I know, its already the 15th of the month (HAPPY BIRTHDAY MLK!) and this is the first post of the new year for me. I’ve been a bit under the weather (I dislocated my knee in October and have been in various levels of pain ever since) and have made the conscious choice to do nothing more that go to work, teach and go home. Having free time to consider my mortality, pain and life, I’ve been reflecting on my career as an educator.
I like being a teacher. It is possibly the most fun I’ve had as a working member of society. I may never know how I have truly impacted the world by teaching science to students. I may never know my role in promoting the use of technology in education. Yet, I know what I do is important, necessary and appreciated… by someone. This makes me happy.
I only have one regret…
I regret I didn’t start teaching sooner. The last 12 years have been great, but image being an Edtech geek 15+ years ago… as the very beginnings of the “technology in education” movement. I think about teaching science in the midst of the Space Shuttle program (I had a great year with 6th graders when the Mars rovers first started poking around the Red Planet). I wonder if I would still be in the classroom if I’d started sooner or if I would have a different role in education. I consider if my masters degree program would have even existed then.
Yet, timing can make all the difference in the world, can’t it? The time I spent as a safety engineer gave me the opportunity to see first hand how workers respect science and what their levels of scientific literacy are. Its been fun seeing how technology was just beginning to be a game changer in industry, with more computer operated machinery and software that changed the way we do work. There are things happening in all sorts of industries that depend on a clear understanding of STEM topics and the changes made in education reflect those changes. The way we taught then and the way we teach now are different because they need to be different.

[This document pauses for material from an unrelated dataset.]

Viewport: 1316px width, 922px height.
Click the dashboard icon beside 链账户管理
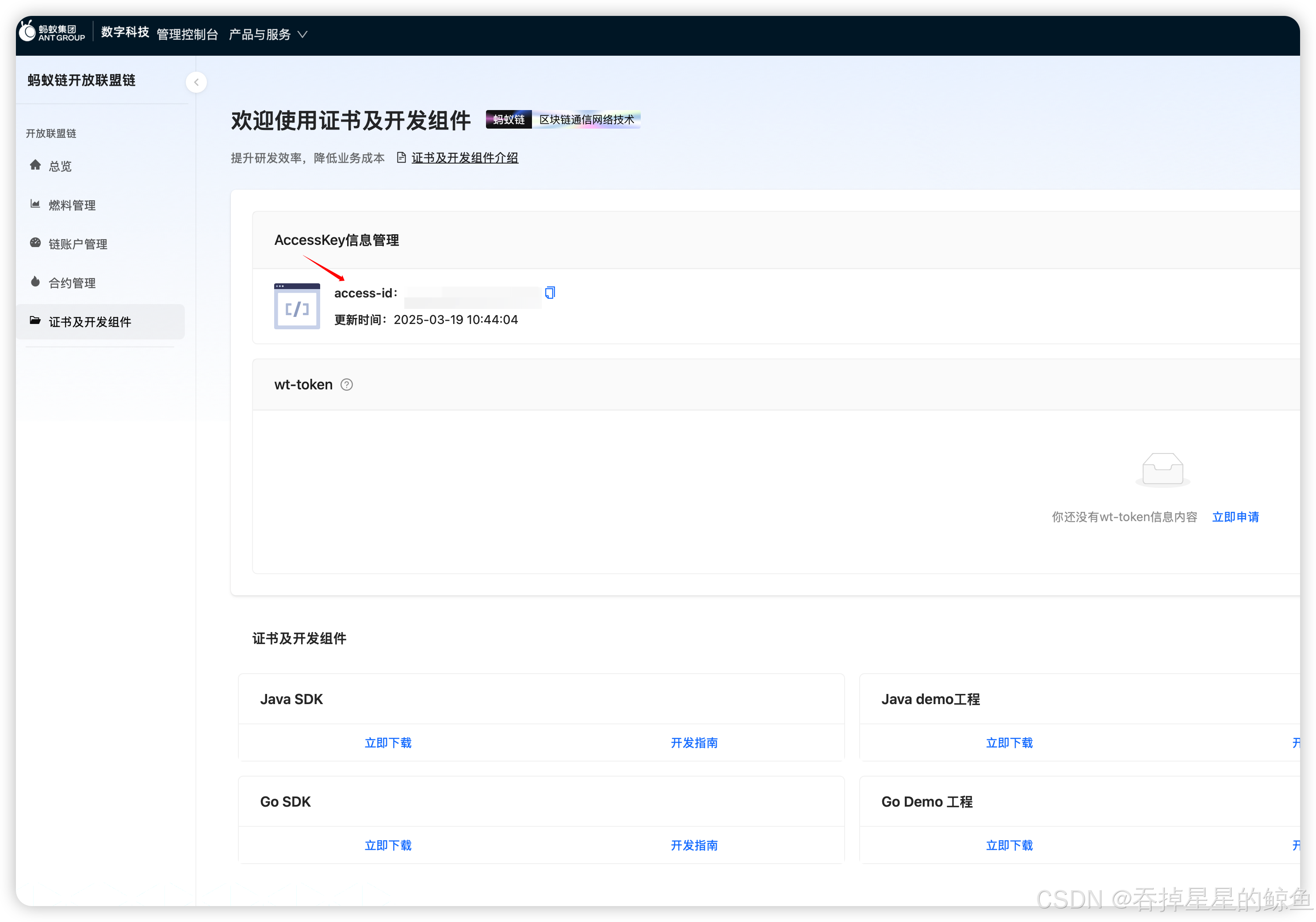coord(35,243)
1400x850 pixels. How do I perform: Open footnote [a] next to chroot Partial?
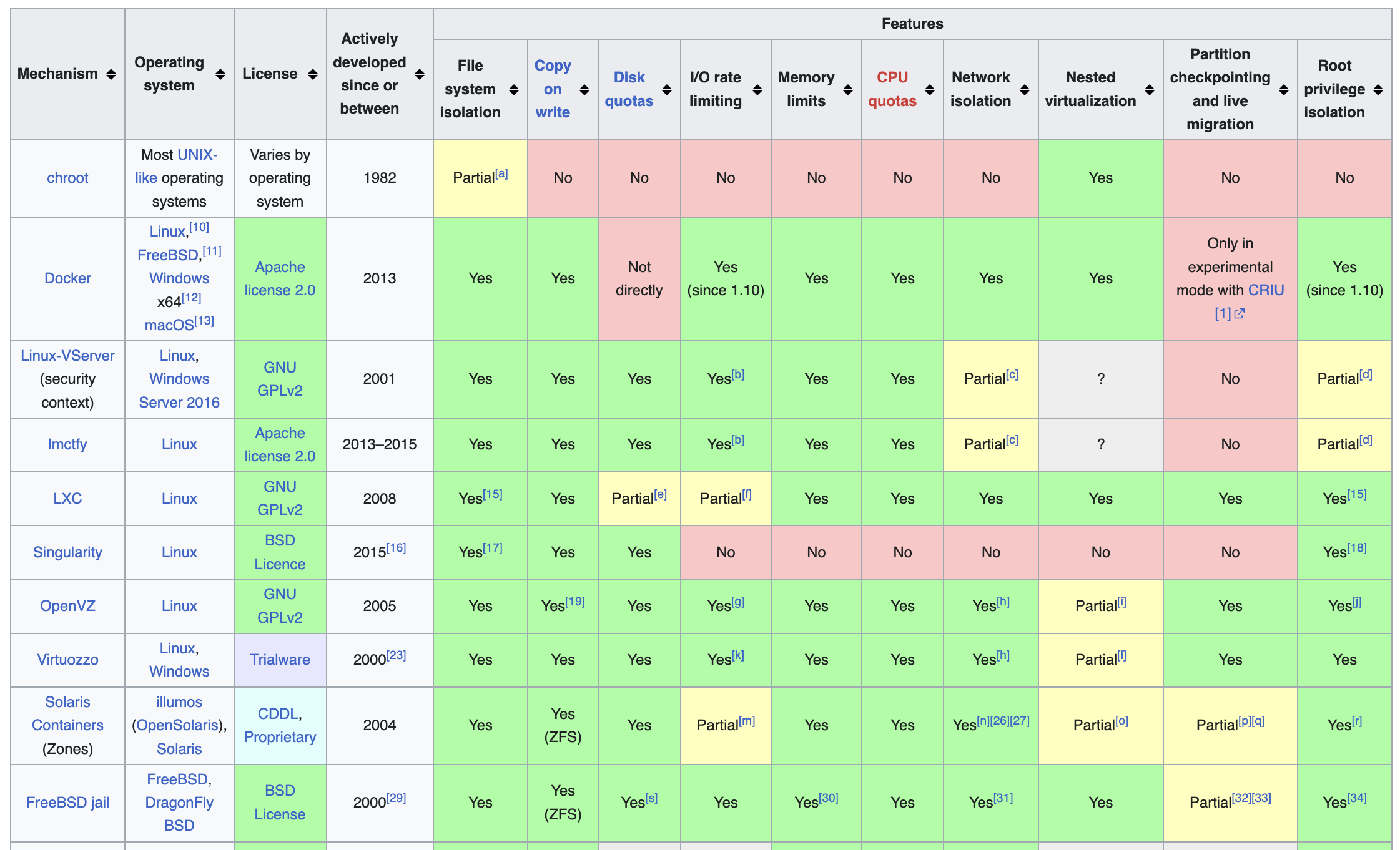(501, 173)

We hear all the time how new skill sets are needed for employees. Many people are going back to school to learn new things to change their careers and become part of the new economy. School aged children are quickly learning they can create jobs that don’t exist yet; jobs they will fill. I found an article by Thomas Frey on jobs that don’t exist yet. How do educators prepare students for these careers? We make sure they have the basics (reading, writing and arithmetic), instill in them an appreciation for the humanities (arts, sciences and history), and they guide them toward the future with technology (computer science, digital citizenship, critical thinking and researching).
I have no idea how to do that last one. No educator really does. That’s the exciting part of all of this… going bravely forward knowing none of us really know what the heck we’re doing…but doing it together. Working WITH the children to visual what they image their world will be like. So very different from what even their parents know of their world. Definitely different from the world I grew up in during the 70s. Its exciting.
Perhaps I don’t have regrets after all. I’m in the right place at the right time in education. I just need to dig deeper into the “future thought” of what is yet to come. I am up to the challenge. Are you?